Venture Capital Schemes such as SEIS and EIS were primarily created to support early-stage, high-risk companies who need a capital injection to expand over the long-term. In the 2017 budget, the UK government announced the “Risk-to-Capital” condition applying to all Seed Enterprise Investment Schemes (SEIS) and Enterprise Investment Schemes (EIS) applications submitted after December 2017. 

 

“Why was the Risk to Capital Condition Needed?”

The main reason the Risk-to-Capital condition was introduced was to prevent tax-motivated investments, where investors received considerable tax reliefs with minimal risk to their initial investment. Capital preservation investments were structured to provide a low risk return for the investor.

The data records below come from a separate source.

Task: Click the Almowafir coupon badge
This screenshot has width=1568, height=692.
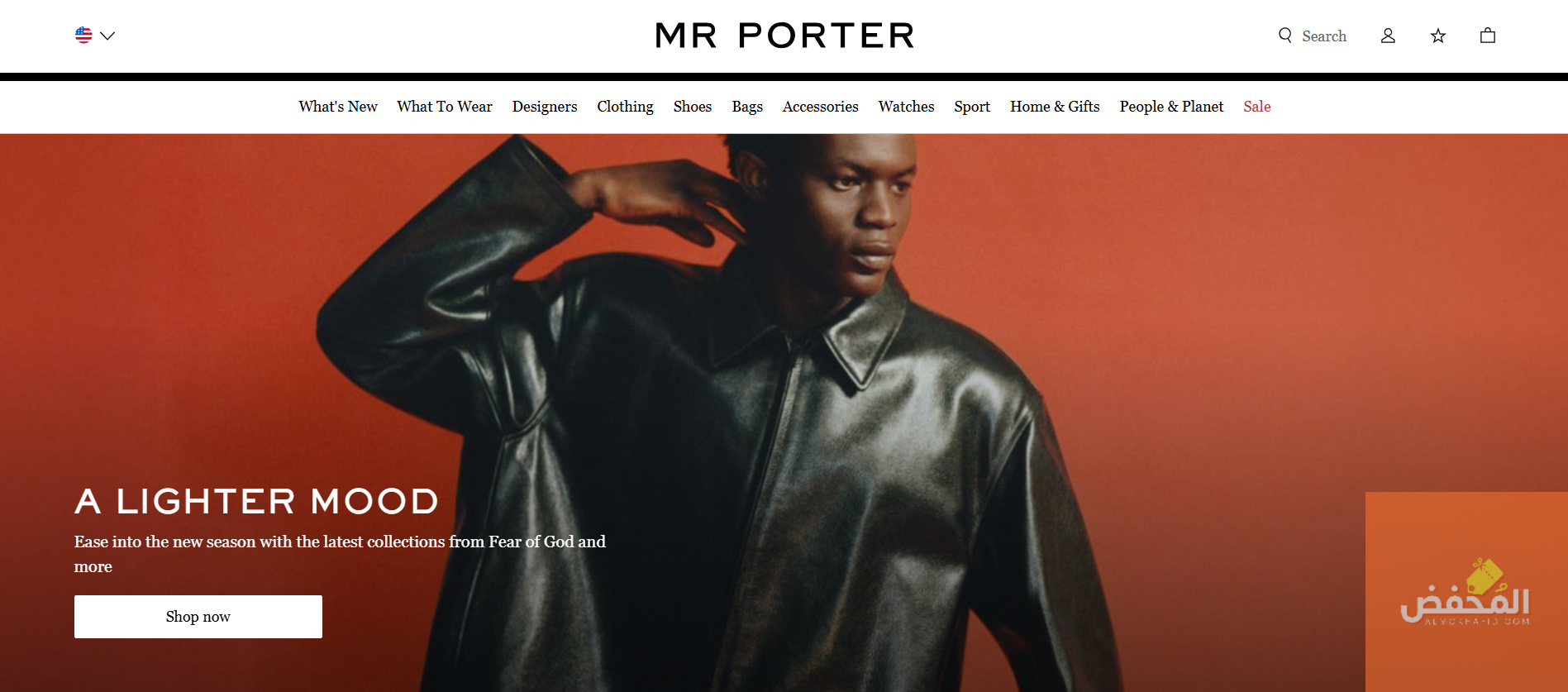Action: pyautogui.click(x=1466, y=592)
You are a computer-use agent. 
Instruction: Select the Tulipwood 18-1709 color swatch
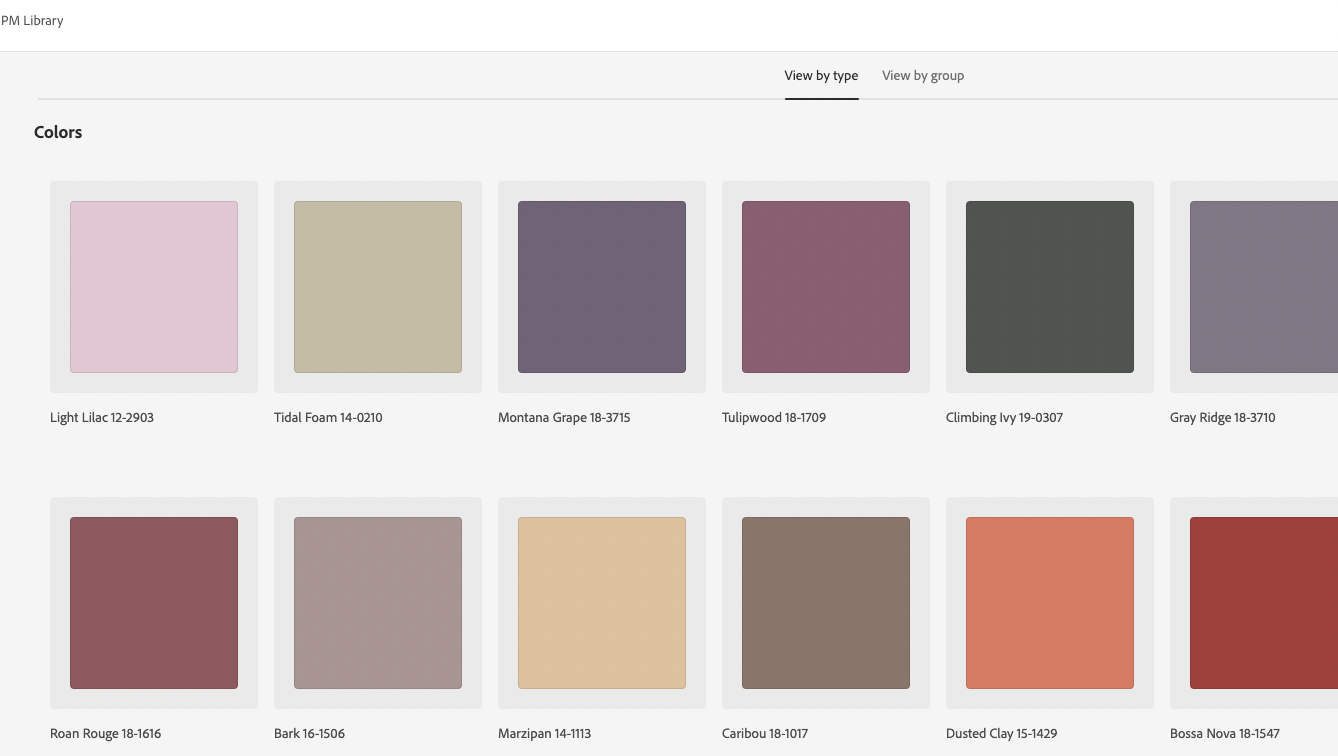click(x=825, y=286)
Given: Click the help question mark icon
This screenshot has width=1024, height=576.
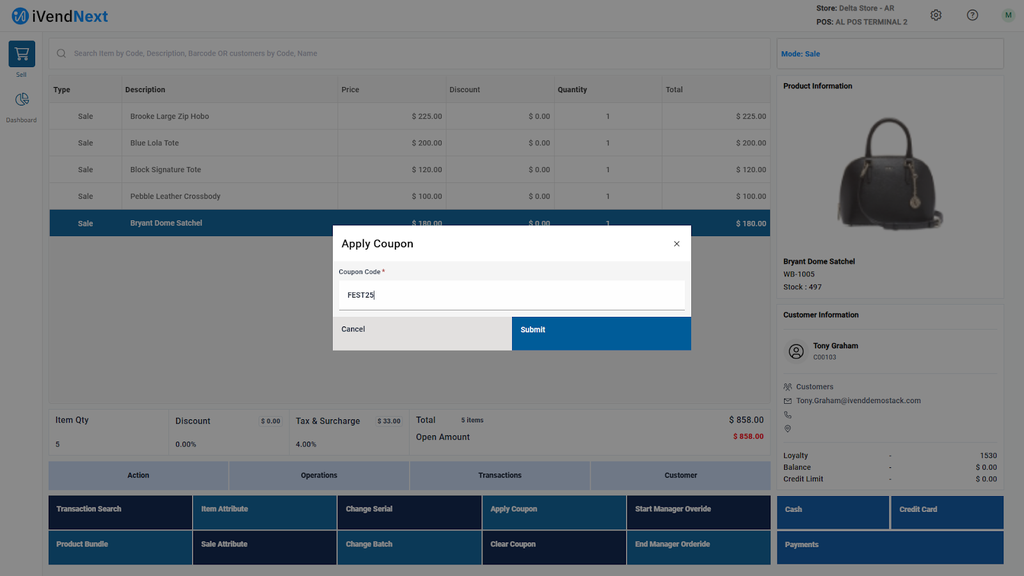Looking at the screenshot, I should pyautogui.click(x=972, y=15).
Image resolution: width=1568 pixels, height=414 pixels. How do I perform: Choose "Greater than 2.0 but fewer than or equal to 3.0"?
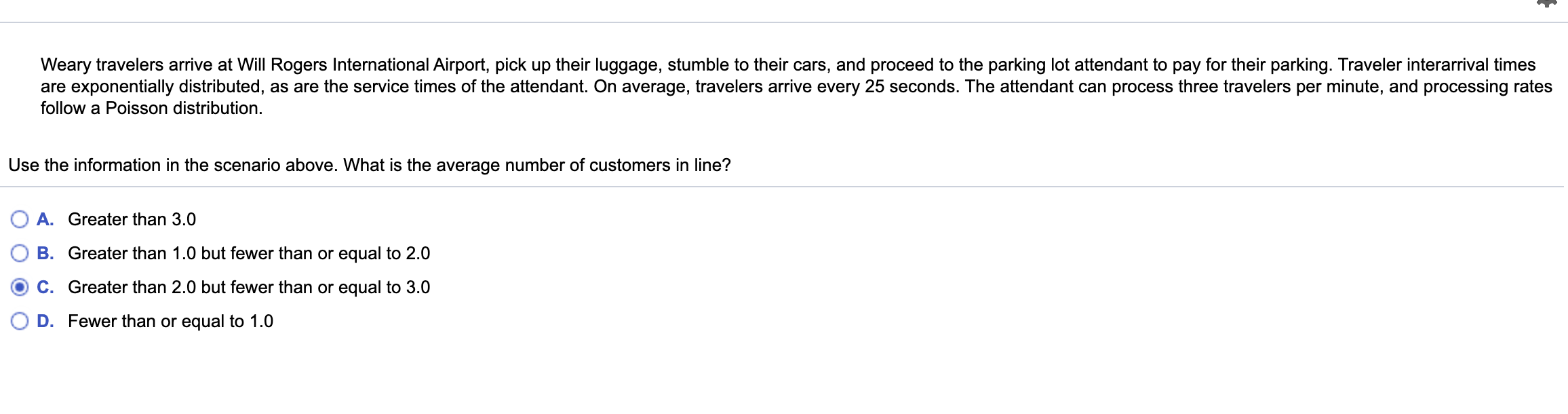click(x=249, y=287)
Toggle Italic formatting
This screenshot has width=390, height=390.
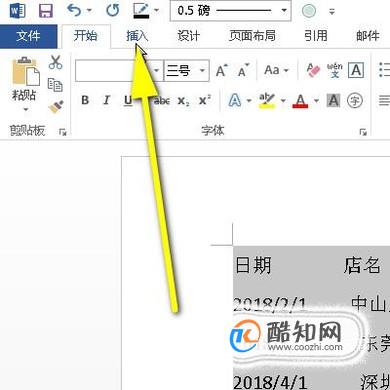coord(106,100)

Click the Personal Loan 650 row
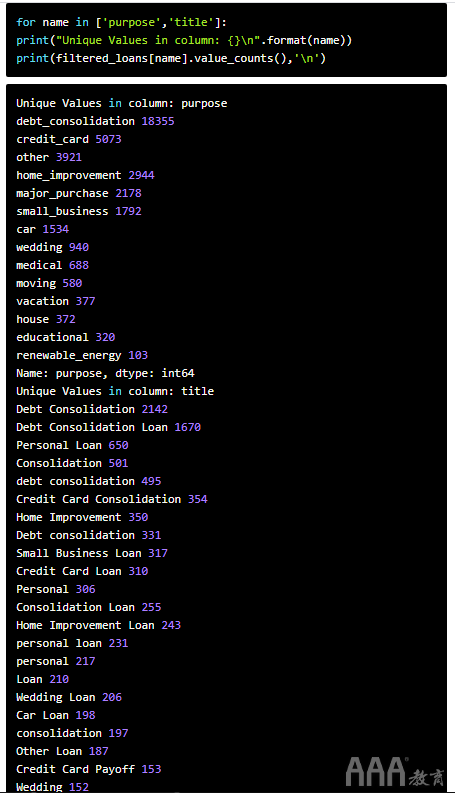pos(72,446)
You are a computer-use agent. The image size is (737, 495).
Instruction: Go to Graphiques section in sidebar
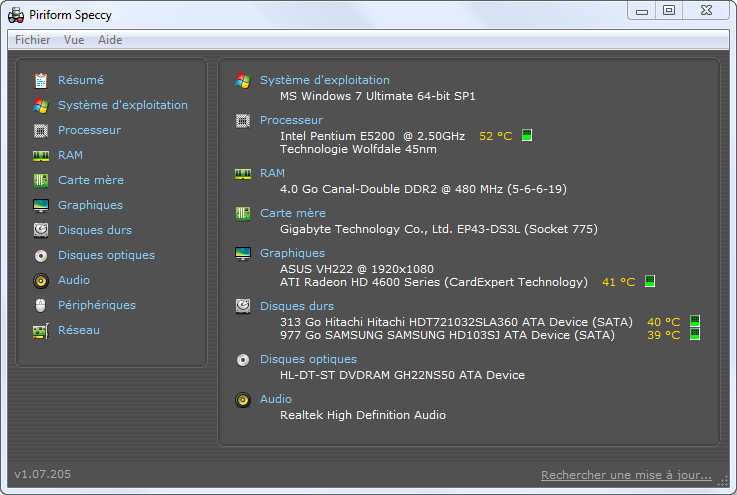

Examples of this included certain projects in the film sector as well as companies in which the SEIS/EIS monies were predominately used to buy property. 

 

“What is the Risk-to-Capital Condition?”

There are two parts to the Risk-to-Capital condition:

  1. Growth and Development: The company must have the objective to grow and develop in the long-term. Companies need to be able to demonstrate this growth as a result of the investment, this can be shown through a company’s financial projections, customer base, number of employees, etc.
  2. Significant Risk: There must be a considerable risk that investors will lose their share capital (e.,their investment). A company must not have anything that acts as capital preservation from HMRC’s point of view. A company should be realistic in presenting both the risks and opportunities in their business plan, this includes everything from the genuine commercial risk to the competitors and the industry itself.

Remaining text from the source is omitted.